> What to work on
Starting at the first line of the listing below, repeat each line exactly until you have repeated the one containing "1140x712 pixels."; skip the pictures.

> The data
########################################
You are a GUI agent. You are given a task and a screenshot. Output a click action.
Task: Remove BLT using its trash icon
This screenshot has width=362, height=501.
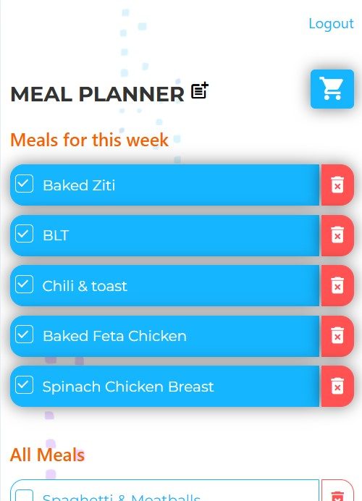pos(337,235)
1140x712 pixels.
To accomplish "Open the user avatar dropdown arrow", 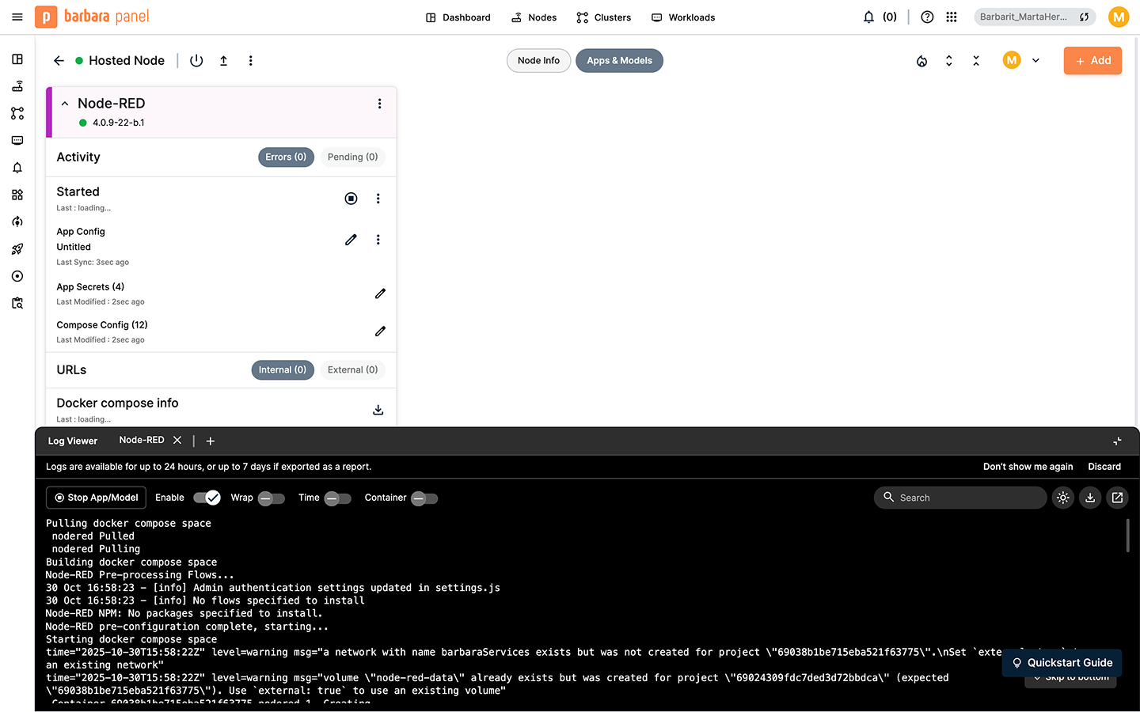I will click(x=1036, y=61).
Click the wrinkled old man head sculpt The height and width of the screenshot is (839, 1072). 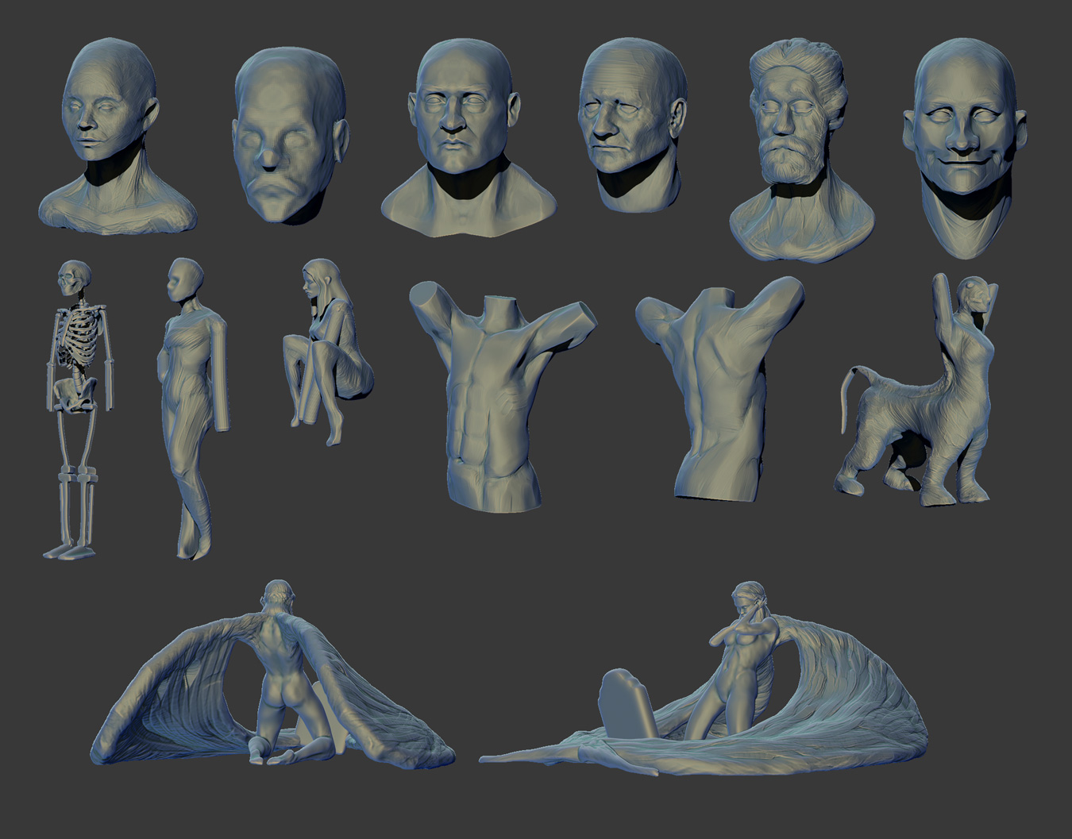pos(631,127)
########################################
> Answer
You are a GUI agent. You are given a task and a screenshot. Output a click action.
Task: Remove BLT using its trash icon
This screenshot has width=362, height=501.
pos(337,235)
1140x712 pixels.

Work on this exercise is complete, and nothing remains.